Were you responsible for those sorts of cases or were they referred to. I mean, what was the process for.

Speaker 10

What would normally happen when someone comes into report someone missing. Look, a lot of people talk about that thing. Oh I've got to be missing for twenty four hours. No, no, that's not actually the case it's about for me anyway. It certainly haven't dealt with a lot of missing persons that normally we would know the general duty follow would just be at the counter, would take the report back.
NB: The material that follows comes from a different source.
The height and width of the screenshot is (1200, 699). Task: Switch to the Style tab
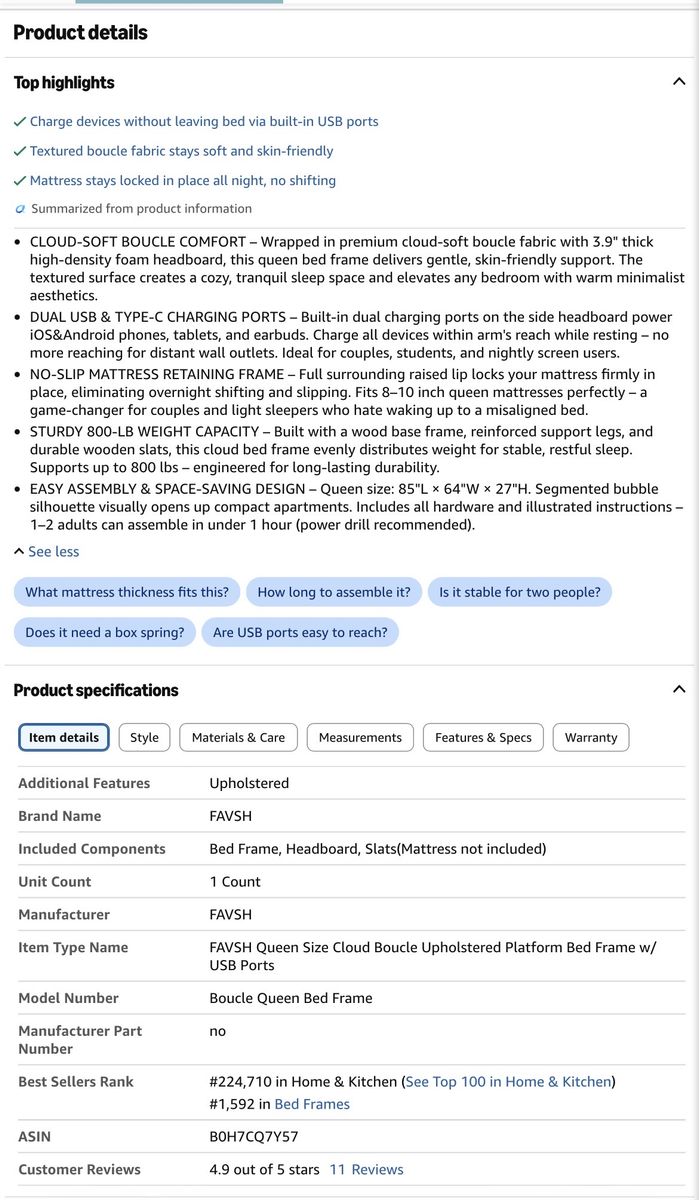click(x=144, y=737)
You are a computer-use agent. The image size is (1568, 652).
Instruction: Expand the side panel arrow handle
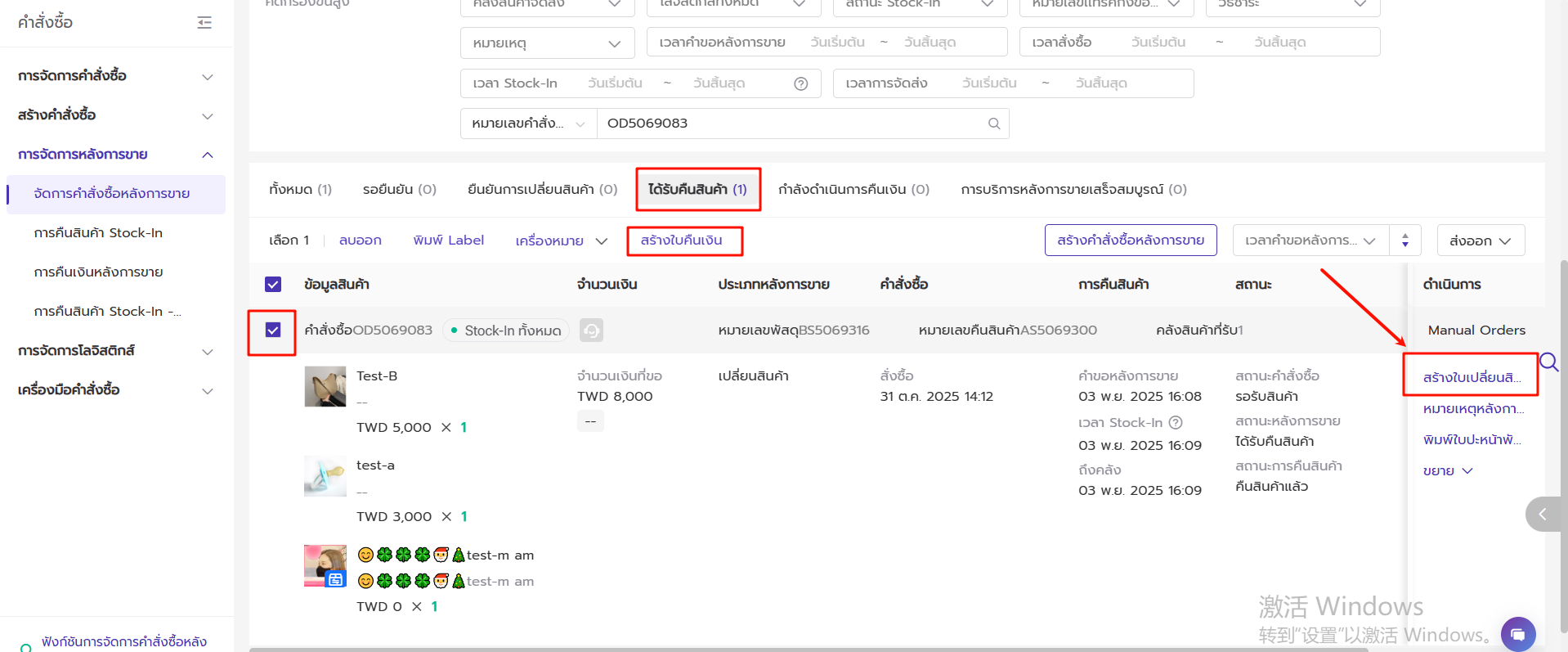coord(1543,515)
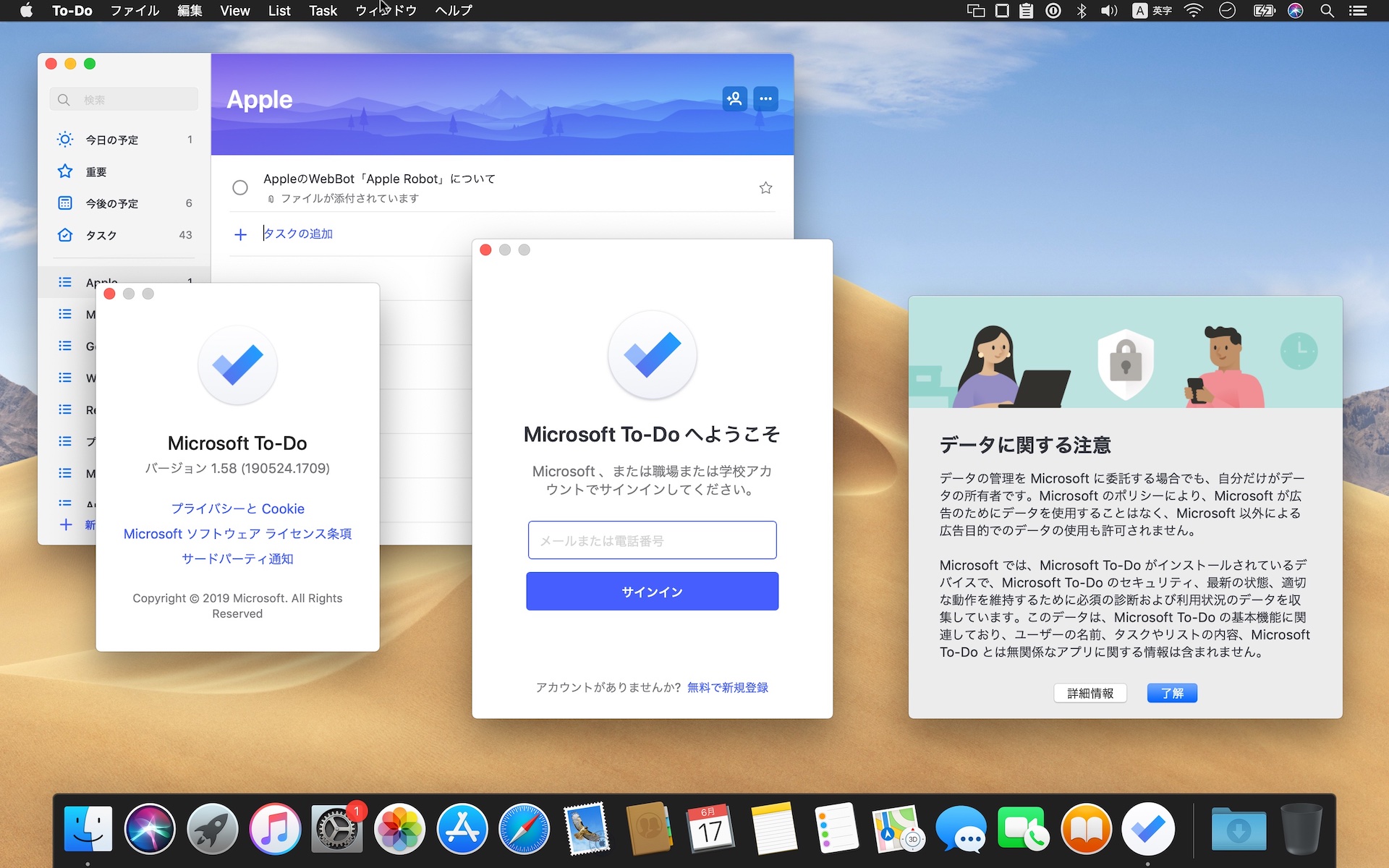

In those days, we would have would have been logging it onto the computer, make a few inquiries, and then pass it. Usually passed something like that on if there was suspicious circumstances. The uniform guys don't have or didn't have the time at the time, probably the access to be looking at phone records or bank records and all that. So that would have been passed on and allocated by a case manager to one of the.

Speaker 1

Detectives in those sorts of cases, unless there was suspicious circumstances. Would you put it as a missing person case or an occurrence? Because I think Sally said at the initial stages it was just listed as an occurrence.

Speaker 10

Yeah, Well, all of those things were what we used. We used to go put on the occurrence pad, so anything that happened was an occurrence and that was just recorded as an occurrence and then determined from there. The duty case officer would have come in, had to look at all the things, the occurrences that had happened, and any cases would have been allocated to detectives or whatever

that needed to have further follow up. You know, obviously when someone comes in and does a report commuting you know I've had my house broken into or whatever it might be, those jobs are allocated to the appropriate people. So this would have been the same. Would have the case manager look at it. The case manager would then decide who investigates that, And to be honest, I wouldn't think a missing person who how how long have your mum been missing at that stage?

Speaker 4

So she left Australia on the twenty third of June, and she'd been in contact with me up until the first of August yep, and then I came in to see you in the October.

Speaker 10

So it was an't answer for quite some time, so well August.

Speaker 4

To October, so two months she hadn't been spoken to.

Speaker 10

Yeah, and in the scheme of things that would have been a long time. I would have imagined you would have told me at the time then that there was a long time between phone calls.

Speaker 1

Sally tries to jog Graham's memory by recalling the circumstances that led her to go to police in Byron Bay and questions how he made the conclusions he did in his report, particularly in related to money drained from her mother's bank account.

Speaker 4

I'm just trying to work out how how I got that information? You have got that information? Would you have gone like So's people are questioning this Graham and saying, well, maybe it was a local like it's a country town. Maybe he just walked in and knew the bank manager and he asked the bank manager for information. Or would you have had to go through a process through Commonwealth Bank to get that information?

Speaker 10

And I'm guessing, and this is pure speculation, that it would have just been a phone call to the local bank. Okay, it would have been a phone call and they would have pulled up the records and had a look. And that's why it would have been quite Whether it be right or wrong, it would just be Ab'll just bring them Dave down at the bank.

Speaker 1

So just to clarify, and the Currence entry is basically to report an incident with no investigation required. That means any missing person's report would have been done in retrospect, and that only happened a decade later.

Speaker 10

I'm guessing by the fact that it's written off as occurrence only, so that to me that would have meant no further investigation at this stage, that there was the mum's come back into the country, or that whatever's happened, there's no suspicious circumstances. We're just recording it as an occurrence. So I'm guessing that that wouldn't have been a sign to anyone who would have been no further investigation From me, Well.

Speaker 4

I can't see anything like there's on the freedom of information and documentation. It's got your that statement and then it jumps to two thousand and seven, so there's nothing in between that would.

Speaker 10

Be right because it's an occurrence only.

Speaker 4

I really appreciate your time, like it means a lot that you've actually talking to me, because you've been a key person in my mind. I mean, obviously Gary's been working with me extensively on this for quite some time, but you know, pretty much since twenty eleven. He's kind of said to me, they've suspended the case, closed the case, and his hands are tired and he can't do anything more. He has indicated to me that there's more to it than meets the eye, but that his hands are tied.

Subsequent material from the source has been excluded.